#### Provided data
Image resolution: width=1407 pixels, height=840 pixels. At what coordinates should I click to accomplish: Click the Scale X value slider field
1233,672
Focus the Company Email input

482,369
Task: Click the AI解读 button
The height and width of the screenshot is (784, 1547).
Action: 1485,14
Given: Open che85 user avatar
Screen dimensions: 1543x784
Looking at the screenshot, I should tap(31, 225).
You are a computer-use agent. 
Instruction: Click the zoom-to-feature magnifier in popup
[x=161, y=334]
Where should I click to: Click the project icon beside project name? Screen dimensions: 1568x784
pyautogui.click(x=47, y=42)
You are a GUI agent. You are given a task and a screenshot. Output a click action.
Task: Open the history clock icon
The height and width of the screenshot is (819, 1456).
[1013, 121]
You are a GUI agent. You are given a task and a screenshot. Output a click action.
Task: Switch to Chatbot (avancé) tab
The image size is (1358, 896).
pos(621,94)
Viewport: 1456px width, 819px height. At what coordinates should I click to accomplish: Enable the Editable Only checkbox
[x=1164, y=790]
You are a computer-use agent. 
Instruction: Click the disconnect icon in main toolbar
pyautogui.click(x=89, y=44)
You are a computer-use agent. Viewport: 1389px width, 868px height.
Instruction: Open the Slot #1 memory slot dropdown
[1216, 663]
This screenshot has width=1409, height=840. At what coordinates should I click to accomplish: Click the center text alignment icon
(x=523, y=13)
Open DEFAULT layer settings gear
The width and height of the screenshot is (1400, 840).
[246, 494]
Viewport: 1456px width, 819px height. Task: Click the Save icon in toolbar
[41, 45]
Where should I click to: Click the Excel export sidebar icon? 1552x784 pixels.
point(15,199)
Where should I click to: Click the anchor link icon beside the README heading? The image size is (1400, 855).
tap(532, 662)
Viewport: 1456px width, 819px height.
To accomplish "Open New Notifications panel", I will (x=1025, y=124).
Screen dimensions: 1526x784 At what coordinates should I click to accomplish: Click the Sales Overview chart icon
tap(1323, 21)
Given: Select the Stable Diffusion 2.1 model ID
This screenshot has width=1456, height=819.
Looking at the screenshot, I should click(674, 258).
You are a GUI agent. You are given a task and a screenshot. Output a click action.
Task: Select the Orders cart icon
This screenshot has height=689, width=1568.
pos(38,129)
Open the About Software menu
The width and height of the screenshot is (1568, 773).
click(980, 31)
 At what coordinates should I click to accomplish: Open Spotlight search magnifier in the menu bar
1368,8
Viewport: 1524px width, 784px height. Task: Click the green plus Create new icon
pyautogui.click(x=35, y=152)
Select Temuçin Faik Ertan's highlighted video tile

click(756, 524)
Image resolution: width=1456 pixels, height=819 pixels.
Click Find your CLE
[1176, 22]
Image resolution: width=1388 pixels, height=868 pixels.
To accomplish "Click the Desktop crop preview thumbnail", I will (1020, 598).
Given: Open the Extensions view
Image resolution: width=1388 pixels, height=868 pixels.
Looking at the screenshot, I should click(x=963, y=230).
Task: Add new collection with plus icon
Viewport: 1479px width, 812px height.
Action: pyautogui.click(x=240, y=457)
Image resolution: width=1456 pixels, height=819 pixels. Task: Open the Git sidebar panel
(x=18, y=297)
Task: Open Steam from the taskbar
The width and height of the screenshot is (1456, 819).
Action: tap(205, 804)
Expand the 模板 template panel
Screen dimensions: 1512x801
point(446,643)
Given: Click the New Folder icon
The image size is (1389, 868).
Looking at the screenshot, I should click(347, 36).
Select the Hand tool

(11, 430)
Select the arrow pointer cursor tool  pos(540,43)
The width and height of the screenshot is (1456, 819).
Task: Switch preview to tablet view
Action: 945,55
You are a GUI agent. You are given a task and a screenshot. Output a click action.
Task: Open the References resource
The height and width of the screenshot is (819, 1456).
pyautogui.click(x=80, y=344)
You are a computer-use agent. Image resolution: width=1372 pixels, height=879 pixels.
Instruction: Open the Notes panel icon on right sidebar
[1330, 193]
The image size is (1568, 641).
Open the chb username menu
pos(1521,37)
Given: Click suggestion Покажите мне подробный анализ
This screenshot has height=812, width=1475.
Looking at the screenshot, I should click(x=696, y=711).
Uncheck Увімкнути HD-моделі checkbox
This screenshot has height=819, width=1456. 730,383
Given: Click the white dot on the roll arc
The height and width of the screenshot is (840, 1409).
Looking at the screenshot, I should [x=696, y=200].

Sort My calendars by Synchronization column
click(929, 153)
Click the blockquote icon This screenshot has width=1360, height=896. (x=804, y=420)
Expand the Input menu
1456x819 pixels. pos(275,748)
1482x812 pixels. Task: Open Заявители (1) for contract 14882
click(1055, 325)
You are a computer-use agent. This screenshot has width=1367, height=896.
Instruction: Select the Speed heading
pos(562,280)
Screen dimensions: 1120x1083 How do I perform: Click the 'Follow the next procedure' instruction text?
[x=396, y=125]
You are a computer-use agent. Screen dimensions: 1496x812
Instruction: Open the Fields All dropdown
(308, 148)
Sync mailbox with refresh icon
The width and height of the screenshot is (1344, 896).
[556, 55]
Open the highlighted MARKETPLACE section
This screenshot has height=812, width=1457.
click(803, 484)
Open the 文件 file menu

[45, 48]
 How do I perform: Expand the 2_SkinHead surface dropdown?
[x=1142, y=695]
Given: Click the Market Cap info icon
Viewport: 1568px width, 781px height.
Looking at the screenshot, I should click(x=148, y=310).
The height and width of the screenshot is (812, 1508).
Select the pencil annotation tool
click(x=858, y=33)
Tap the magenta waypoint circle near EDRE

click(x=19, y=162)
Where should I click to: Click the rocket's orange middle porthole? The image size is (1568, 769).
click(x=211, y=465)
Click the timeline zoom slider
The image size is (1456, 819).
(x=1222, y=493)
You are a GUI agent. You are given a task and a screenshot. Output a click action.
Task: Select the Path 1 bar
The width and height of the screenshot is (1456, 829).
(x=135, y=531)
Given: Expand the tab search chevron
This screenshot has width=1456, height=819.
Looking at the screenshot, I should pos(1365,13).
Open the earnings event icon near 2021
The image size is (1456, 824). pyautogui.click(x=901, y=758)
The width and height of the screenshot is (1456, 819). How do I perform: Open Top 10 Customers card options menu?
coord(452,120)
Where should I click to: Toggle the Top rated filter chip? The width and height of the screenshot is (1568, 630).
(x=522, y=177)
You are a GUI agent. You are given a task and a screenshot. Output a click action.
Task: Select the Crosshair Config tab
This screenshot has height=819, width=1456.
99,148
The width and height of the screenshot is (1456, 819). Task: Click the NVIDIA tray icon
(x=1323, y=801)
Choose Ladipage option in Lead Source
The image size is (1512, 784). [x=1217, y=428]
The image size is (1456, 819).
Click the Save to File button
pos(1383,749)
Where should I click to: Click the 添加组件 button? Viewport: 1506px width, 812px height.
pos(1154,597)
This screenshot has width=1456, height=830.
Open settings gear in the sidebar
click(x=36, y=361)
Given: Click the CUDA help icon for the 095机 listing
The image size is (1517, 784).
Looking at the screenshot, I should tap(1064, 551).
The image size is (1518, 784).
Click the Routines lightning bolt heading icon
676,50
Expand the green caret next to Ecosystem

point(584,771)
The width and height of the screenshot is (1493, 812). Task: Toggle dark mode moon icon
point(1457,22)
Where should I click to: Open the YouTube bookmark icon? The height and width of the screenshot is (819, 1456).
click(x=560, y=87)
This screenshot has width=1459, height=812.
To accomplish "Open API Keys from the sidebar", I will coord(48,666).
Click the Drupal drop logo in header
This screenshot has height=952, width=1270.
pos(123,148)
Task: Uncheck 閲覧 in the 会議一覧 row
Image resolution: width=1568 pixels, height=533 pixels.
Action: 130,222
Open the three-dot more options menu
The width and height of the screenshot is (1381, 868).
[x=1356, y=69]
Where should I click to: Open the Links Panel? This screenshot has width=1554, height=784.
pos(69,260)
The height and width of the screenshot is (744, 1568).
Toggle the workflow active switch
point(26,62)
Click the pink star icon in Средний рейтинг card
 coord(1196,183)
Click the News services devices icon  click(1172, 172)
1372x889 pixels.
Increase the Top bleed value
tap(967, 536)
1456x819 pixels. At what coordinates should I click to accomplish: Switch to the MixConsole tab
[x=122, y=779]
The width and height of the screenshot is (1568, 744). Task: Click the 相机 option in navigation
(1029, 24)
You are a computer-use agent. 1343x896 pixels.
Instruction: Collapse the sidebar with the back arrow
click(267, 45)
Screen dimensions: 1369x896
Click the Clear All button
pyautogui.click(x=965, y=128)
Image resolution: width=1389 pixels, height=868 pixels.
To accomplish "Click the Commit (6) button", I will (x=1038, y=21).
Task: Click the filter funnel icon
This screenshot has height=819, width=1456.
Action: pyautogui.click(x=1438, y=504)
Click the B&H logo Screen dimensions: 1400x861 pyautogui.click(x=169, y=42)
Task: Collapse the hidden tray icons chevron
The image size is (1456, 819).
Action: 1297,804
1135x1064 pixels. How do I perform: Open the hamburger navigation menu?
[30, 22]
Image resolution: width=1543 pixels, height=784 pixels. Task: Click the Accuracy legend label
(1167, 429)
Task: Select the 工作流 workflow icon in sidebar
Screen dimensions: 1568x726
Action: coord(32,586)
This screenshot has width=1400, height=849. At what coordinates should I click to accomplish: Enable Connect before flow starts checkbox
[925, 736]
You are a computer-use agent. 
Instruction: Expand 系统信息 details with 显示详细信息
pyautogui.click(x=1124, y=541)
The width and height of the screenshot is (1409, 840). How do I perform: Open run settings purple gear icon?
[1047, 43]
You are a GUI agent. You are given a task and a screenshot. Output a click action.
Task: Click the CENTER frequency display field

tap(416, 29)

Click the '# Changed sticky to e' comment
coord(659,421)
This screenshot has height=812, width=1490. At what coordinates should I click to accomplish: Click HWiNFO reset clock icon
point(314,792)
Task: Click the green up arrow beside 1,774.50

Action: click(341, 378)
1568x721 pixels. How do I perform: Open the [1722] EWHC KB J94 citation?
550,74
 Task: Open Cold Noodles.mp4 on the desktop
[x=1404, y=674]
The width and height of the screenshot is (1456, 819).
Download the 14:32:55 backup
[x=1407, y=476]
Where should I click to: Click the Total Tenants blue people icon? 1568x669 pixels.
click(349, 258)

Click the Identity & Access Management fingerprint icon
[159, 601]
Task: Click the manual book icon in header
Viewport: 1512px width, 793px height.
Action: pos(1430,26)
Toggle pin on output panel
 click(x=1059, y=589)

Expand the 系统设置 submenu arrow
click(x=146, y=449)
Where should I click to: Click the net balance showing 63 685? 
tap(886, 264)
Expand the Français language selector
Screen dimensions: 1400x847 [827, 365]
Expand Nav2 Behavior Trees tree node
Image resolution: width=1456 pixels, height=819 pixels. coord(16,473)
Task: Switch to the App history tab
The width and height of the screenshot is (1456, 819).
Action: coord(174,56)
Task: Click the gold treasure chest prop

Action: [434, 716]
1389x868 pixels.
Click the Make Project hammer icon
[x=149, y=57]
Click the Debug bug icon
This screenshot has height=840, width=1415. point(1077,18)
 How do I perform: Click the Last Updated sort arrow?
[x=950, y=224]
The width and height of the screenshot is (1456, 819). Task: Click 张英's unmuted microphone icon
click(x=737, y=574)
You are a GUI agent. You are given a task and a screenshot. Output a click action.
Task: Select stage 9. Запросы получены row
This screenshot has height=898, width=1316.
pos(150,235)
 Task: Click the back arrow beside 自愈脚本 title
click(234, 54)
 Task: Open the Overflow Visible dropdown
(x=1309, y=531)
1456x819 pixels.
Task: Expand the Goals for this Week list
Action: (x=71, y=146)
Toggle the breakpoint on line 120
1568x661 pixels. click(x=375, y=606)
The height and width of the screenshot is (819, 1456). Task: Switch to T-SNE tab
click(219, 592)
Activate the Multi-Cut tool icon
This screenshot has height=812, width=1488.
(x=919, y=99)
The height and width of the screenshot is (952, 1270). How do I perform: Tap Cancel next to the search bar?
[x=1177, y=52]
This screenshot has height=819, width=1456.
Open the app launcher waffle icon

#### What is being asked
The required output is every line above from the one with "Where should I click to: Click the Excel" down to the one with "Given: Select the", restated word for word, ends included.

#### Response
Where should I click to: Click the Excel export sidebar icon? 1552x784 pixels.
point(15,199)
Where should I click to: Click the anchor link icon beside the README heading? The image size is (1400, 855).
tap(532, 662)
Viewport: 1456px width, 819px height.
To accomplish "Open New Notifications panel", I will (x=1025, y=124).
Screen dimensions: 1526x784 At what coordinates should I click to accomplish: Click the Sales Overview chart icon
tap(1323, 21)
Given: Select the Stable Diffusion 2.1 model ID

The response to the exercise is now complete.